CM . . . . Volume XXIV Number 16 . . . . December 22, 2017
So begins the story of a girl who is bullied and her journey to turn the bullying into a lesson in kindness. As the story progresses, Brad Lugsley continues to bully the main character, despite the fact that she tells authority figures in her life, like her teacher and her mom about the problem. Eventually, she gets a creative idea and solves the bullying with a positive solution, and Brad becomes her friend.
Let me first say, the intent of this book is well-meaning. It is a book designed to help children find kind and creative solutions for bullying. The author Kathleen Gauer is a Programming Educational Assistant in Special Education with the Toronto District School Board. In addition, the illustrator Sari Richter is employed as an art therapist and works with transitional aged youth in a mental health day treatment setting so both creators know their subject well and have imbued the book with a positive message.
Reading this purely as a story, rather than in a classroom, is problematic however. The didactic overtones become increasingly annoying as the book progresses. If I was a child listening to this story read out loud, I would say "Okay, okay, I get it – it was for no reason!" which is repeated over and over for emphasis in the story. As well, although it is positive that the main character solves the bullying issue on her own, it is worrying that the grownups in her life did not give her assistance or provide help when she needed it.

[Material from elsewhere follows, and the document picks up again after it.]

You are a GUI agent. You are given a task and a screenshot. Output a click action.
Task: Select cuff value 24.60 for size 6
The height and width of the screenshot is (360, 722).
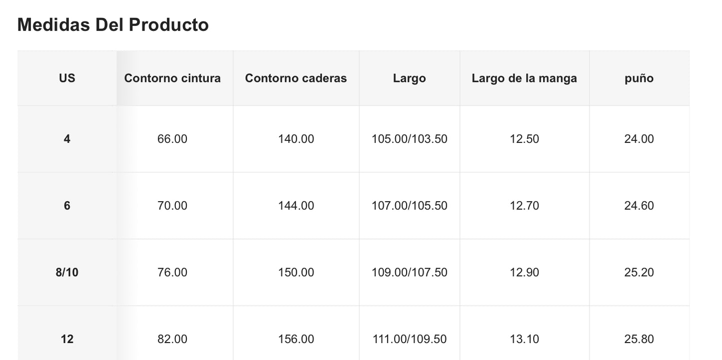point(639,206)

The watercolour illustrations are very obviously part of the message of the book. Every demographic of child is represented, and, although it is great for children to see the diversity in their classrooms and their world represented on the page, by the very nature of what Richter was trying to do (have a child in a wheelchair, wearing a yarmulke, having a different skin colour, etc.), it comes across as artificial.
I would recommend For No Reason only to be used in a classroom setting as a stepping-off point for a lesson/unit on bullying. There are questions at the end of the book that will fuel a discussion with children and grownups, and there are suggestions for promoting positive outcomes, like duplicating the posters found throughout the story.
Recommended with Reservations.
Jill Griffith is the Youth Services Manager at Red Deer Public Library in Red Deer, Alberta.